- Region: British Leeward Islands
- Era: developed into Antiguan and Barbudan Creole in the late 17th century and early 18th century
- Language family: English-based pidgin Antiguan and Barbudan Pidgin;

Language codes
- ISO 639-3: –

= Antiguan and Barbudan Pidgin =

Extinct pidgin spoken in the Leeward Islands

Antiguan and Barbudan Pidgin (ABP) was a pidgin language descended from contact between Antiguan and Barbudan English, existing Gullah–Nevis–Antigua dialects on the island, and Kwa languages in the 1670s and 1680s. The language is the ancestor of modern Antiguan and Barbudan Creole and had no native speakers– the language had several dialects in constant contact. Some theorize that ABP actually originated on Saint Kitts, before spreading to the rest of the British Leeward Islands. Kokoy is the only variety of Antiguan and Barbudan Creole that was not directly descended from this language– instead, it was descended from contact between North Antiguan and the Montserratian dialects. Antiguan and Barbudan Pidgin is the modern name of this language– the language had many endonyms.
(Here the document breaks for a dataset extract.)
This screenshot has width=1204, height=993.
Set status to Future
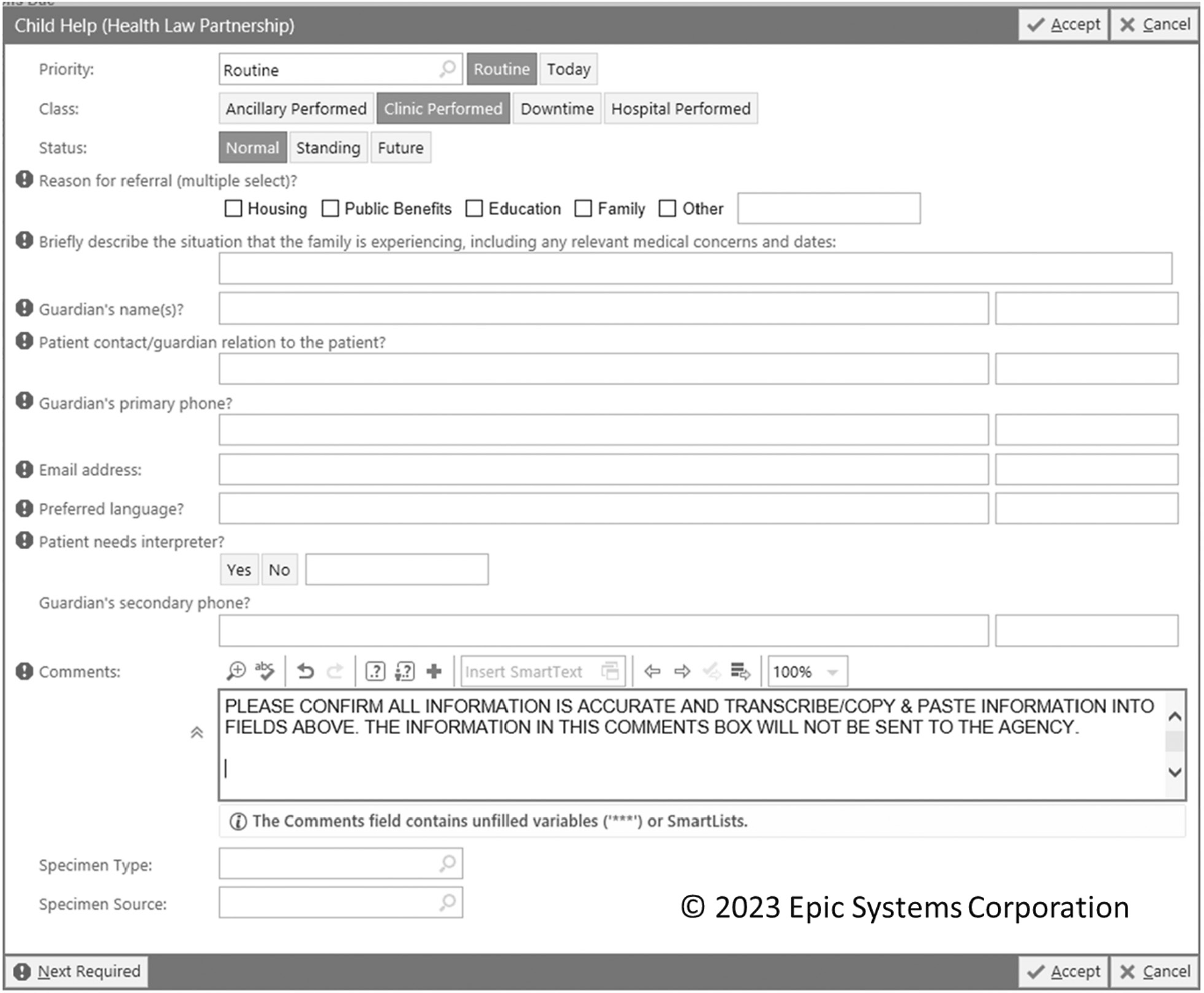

The pidgin came from early creole speaking slaves and Antiguan and Barbudan English speakers attempting to communicate with speakers of the Kwa languages on sugar plantations. Every sugar plantation had a slightly different form of the pidgin. During the 1680s up to the 1700s, the pidgin underwent the process of creolization as it acquired native speakers. All other creole languages go through this process. The pidgin was succeeded by Old Antiguan and Barbudan Creole– ABP and Old Antiguan and Barbudan coexisted for several years– the children of the pidgin speakers spoke Old Antiguan and Barbudan and the parents spoke the pidgin.